US holding firm on intrusive airport security

The US government is betting Americans would rather fly safe than untouched.

Washington: Despite a deluge of complaints over intrusive pat-downs and revealing airport scans, the government is betting Americans would rather fly safe than untouched.

"I`m not going to change those policies," the nation`s transportation security chief declared.

Responded a lawmaker: "I wouldn`t want my wife to be touched in the way that these folks are being touched."

The debate over where to strike the balance between privacy and security, in motion since new safety measures took effect after the 2001 terrorist attacks, has intensified with the debut of pat-downs that are more thorough, and invasive, than before, and the spread of full-body image scans.

A week before some of the busiest flying days of the year, some passengers are refusing the regimen, many more are complaining and the aviation industry is caught in the middle.
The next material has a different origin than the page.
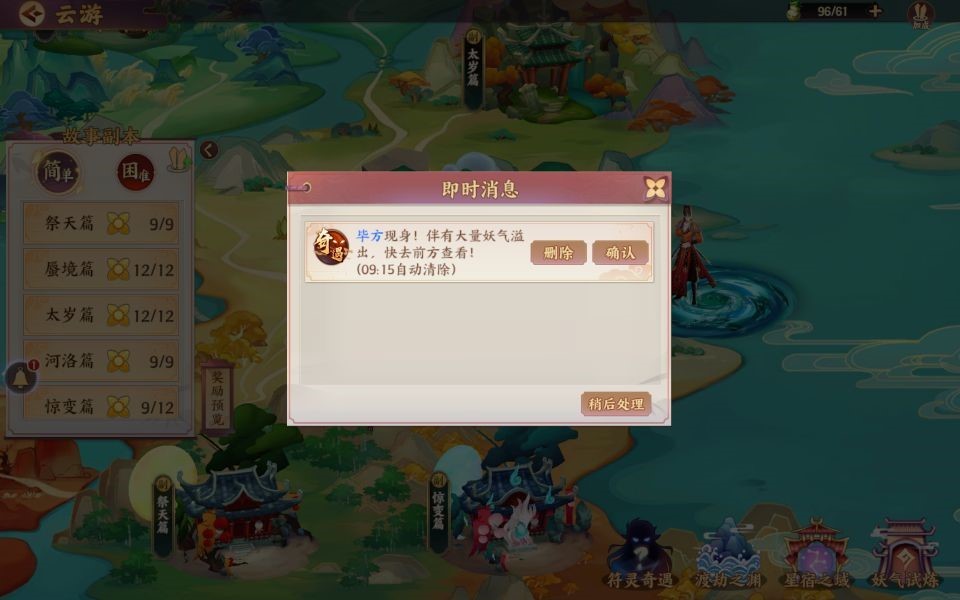Add stamina with the plus button
This screenshot has height=600, width=960.
click(x=875, y=11)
In Florida, the Orlando Sanford Airport, which handles 2 million passengers a year, now plans to replace "testy" Transportation Security Administration screeners with private contractors, and two veteran commercial pilots are refusing to fly out of airports using the procedures.

"The outcry is huge," Texas Republican Sen Kay Bailey Hutchison told the TSA administrator, John Pistole, at a Capitol Hill hearing yesterday. "I know that you`re aware of it. But we`ve got to see some action."
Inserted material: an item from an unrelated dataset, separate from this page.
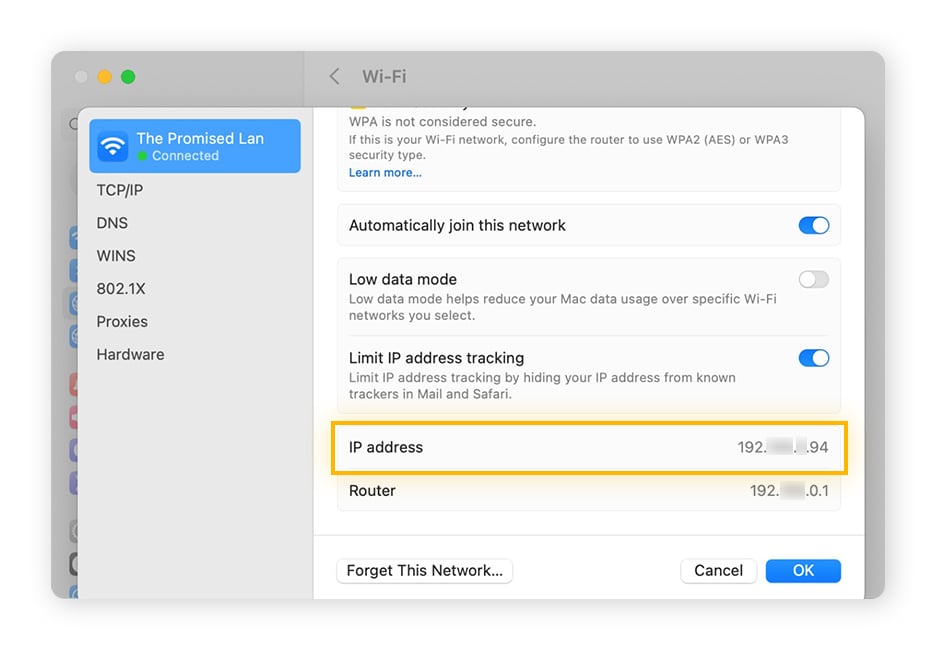Open the Proxies settings pane
The width and height of the screenshot is (934, 647).
tap(122, 321)

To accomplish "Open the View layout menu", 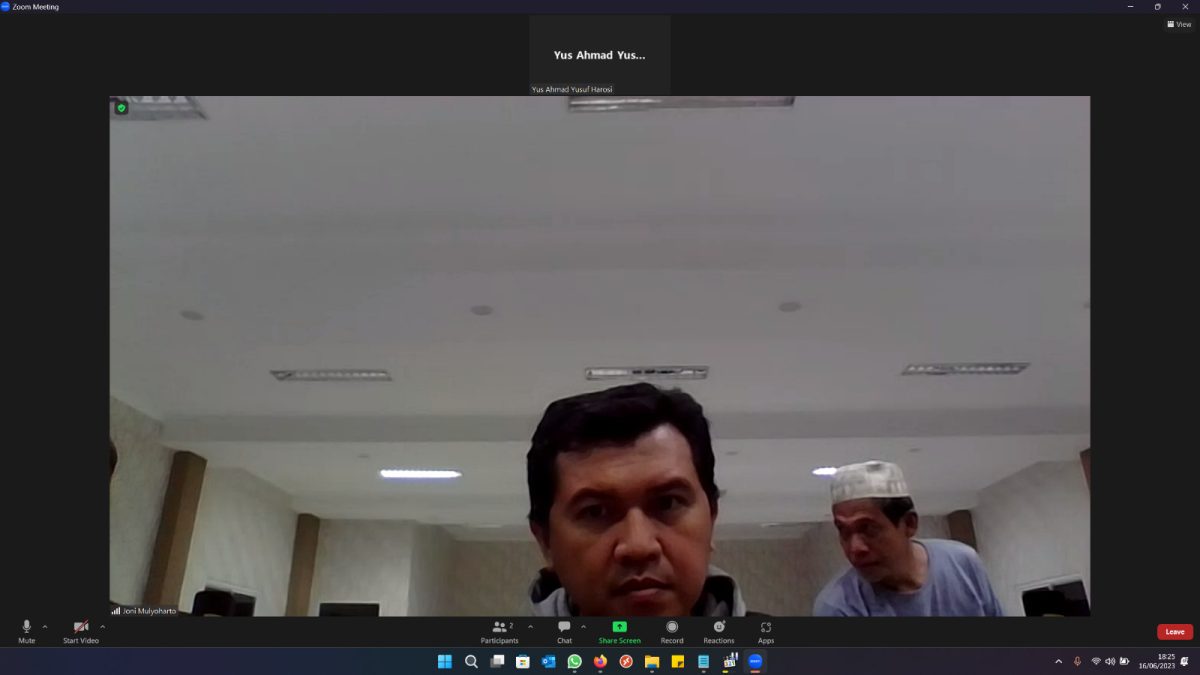I will 1179,24.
Pistole conceded "reasonable people can disagree" on how to properly balance safety at the nation`s airports but he asserted the new security measures are necessary because of intelligence on latest attack methods that might be used by terrorists.

Pistole was a senior FBI officer last Christmas when an al Qaeda operative made it onto a Chicago-bound plane with explosives stuffed in his underwear. The explosive misfired, causing injury only to the wearer.
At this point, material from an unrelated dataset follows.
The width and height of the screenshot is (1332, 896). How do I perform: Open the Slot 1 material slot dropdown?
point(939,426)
As TSA chief since the summer, Pistole has reviewed reports that found undercover agents were able to slip through airport security because pat-downs were not thorough enough.

Given a choice between a planeload of screened passengers and a flight with no lines or security checks, he told senators, "I think everybody will want to opt for the screening with the assurance that that flight is safe and

The new hands-on searches are used for passengers who don`t want the full-body scans, or when something suspicious shows in screening, or on rare occasions, randomly.

They can take two minutes per passenger and involve sliding of the hands along the length of the body, along thighs and near the groin and breasts.